Breast-feeding a baby for a year would be expected to mean an increase in IQ of about four points, the researchers found. Put another way, at age 7, the benefit of breast-feeding was 0.35 points per month on the verbal scale and 0.29 points on the nonverbal scale.
In a provocative accompanying editorial, Dr. Dimitri Christakis of the Seattle Children’s Research Institute noted that such benefits of breast-feeding as lessened problems with gastroenteritis and ear infections have not gotten women in the developed world -- who don’t see breast-feeding as a matter of life or death for their babies -- to follow the recommendations of the World Health Assn. and theAmerican Academy of Pediatrics.
There’s long been a discussion about the effects of breast-feeding on a child’s intelligence, and the researchers said that frequently studies fail to consider confounding conditions such as the mother’s intelligence and the amount of stimulation and support in the home. This study took those into account.

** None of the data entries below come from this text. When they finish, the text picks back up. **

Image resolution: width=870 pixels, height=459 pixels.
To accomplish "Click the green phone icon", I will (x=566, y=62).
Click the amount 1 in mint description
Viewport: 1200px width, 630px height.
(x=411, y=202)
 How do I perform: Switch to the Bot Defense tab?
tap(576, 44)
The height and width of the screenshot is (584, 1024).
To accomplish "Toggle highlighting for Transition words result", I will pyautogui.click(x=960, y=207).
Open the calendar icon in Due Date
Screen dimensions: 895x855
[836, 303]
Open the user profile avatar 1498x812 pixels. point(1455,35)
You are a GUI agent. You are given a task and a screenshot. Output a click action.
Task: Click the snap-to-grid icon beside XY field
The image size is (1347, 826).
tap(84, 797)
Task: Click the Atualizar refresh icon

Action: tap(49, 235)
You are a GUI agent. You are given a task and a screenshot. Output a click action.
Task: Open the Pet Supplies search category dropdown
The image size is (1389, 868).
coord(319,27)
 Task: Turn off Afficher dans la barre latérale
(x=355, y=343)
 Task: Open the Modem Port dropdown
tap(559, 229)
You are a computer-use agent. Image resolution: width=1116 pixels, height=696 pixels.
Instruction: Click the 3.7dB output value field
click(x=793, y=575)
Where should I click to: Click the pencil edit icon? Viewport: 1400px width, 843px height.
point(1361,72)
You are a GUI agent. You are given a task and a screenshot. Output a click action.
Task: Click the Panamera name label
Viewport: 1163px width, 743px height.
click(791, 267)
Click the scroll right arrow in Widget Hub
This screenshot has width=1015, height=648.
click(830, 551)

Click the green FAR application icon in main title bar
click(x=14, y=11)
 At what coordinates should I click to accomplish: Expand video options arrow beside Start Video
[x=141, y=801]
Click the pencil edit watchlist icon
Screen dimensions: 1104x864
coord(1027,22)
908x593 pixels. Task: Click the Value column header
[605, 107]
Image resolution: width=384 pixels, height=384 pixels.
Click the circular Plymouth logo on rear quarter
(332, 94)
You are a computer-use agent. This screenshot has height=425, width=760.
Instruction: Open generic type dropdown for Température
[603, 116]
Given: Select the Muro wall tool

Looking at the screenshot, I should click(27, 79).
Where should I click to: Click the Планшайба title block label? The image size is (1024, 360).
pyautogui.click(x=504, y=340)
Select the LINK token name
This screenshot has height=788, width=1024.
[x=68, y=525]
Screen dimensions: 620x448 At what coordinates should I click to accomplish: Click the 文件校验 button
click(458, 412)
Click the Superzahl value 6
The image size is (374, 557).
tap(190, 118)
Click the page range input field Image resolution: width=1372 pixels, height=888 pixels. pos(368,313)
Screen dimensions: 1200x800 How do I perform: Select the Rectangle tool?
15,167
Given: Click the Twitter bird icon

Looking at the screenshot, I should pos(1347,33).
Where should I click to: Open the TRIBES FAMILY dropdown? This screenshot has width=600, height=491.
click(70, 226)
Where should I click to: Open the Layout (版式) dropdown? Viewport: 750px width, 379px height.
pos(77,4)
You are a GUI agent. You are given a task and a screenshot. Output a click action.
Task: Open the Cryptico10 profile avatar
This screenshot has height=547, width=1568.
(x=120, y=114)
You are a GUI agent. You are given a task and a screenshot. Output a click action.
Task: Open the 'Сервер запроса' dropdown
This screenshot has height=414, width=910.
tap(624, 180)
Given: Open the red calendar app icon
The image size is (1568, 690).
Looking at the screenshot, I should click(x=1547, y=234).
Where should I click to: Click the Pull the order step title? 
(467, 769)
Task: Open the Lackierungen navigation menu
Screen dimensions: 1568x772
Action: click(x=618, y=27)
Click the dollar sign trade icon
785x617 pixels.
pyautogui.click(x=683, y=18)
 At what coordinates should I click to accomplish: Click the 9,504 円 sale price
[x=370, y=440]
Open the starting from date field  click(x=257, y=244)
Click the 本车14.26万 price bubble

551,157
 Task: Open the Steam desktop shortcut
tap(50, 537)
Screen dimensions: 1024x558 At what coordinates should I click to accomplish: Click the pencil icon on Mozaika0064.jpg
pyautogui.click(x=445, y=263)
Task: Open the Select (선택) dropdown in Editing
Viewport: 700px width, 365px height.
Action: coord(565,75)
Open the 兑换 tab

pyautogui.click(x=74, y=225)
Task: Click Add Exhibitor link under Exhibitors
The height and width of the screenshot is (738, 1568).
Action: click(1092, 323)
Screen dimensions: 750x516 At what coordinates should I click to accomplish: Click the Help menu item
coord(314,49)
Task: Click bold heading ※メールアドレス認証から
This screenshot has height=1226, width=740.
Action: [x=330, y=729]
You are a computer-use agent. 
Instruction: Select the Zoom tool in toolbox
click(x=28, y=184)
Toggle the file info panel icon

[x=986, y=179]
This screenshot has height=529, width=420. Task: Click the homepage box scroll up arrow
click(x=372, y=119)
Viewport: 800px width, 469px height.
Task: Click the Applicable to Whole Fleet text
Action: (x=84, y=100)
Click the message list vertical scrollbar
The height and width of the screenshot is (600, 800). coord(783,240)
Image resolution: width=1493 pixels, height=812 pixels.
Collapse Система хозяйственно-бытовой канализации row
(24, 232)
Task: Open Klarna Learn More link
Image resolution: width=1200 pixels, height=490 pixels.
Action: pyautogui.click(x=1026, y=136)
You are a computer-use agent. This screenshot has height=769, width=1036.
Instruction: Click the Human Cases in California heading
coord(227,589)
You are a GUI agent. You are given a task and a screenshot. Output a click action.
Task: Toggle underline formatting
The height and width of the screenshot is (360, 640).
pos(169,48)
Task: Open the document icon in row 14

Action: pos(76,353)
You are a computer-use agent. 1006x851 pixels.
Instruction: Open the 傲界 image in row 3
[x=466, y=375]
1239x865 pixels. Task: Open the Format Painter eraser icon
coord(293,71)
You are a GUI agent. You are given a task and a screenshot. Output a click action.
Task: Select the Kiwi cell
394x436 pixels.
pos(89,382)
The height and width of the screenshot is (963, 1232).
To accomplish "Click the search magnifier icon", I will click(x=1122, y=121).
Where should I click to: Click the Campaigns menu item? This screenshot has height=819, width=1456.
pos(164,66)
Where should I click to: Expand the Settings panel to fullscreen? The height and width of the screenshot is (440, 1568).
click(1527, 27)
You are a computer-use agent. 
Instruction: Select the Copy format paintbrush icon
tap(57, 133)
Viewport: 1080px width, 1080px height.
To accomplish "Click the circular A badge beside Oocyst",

It also looked at the effects on the child of the amount of fish the mother ate during lactation, because fish is a rich source of a fatty acid known as DHA, or docosahexaenoic acid, that may benefit the developing brain.
The study assessed 1,312 mothers and children from a study group in Massachusetts called Project Viva. The scientists were from several institutions, including Boston Children’s Hospital, Harvard Medical School and the Harvard School of Public Health.
When the children were 3, they were given picture vocabulary tests and other tests of intelligence. And at 7, they were given tests to measure verbal and nonverbal intelligence. With the mothers, researchers assessed intelligence, health and diet, and they observed their homes.
The study found no important association between breast-feeding and visual motor skills or visual memory, they said.
The cognitive effects of being breast-fed are lifelong, Christakis wrote.
“It is clear that a vicious cycle can be created wherein lack of breast-feeding begets lower IQ, which begets lower socioeconomic status and thereby decreases the probability of breast-feeding the next generation and so on,” he wrote.
He noted that many women breast-feed their newborns, but when the babies are 6 months of age, only 35% of women are still doing so. He called for insurance coverage of visits by public health nurses and breast pumps, as well as places and opportunities at workplaces for women to pump milk when away from their children. Breast-feeding in public should be destigmatized, he said -- perhaps through a clever social media campaign.
“Let’s allow our children’s cognitive function be the force that tilts the scale, and let’s get on with it.” he concluded.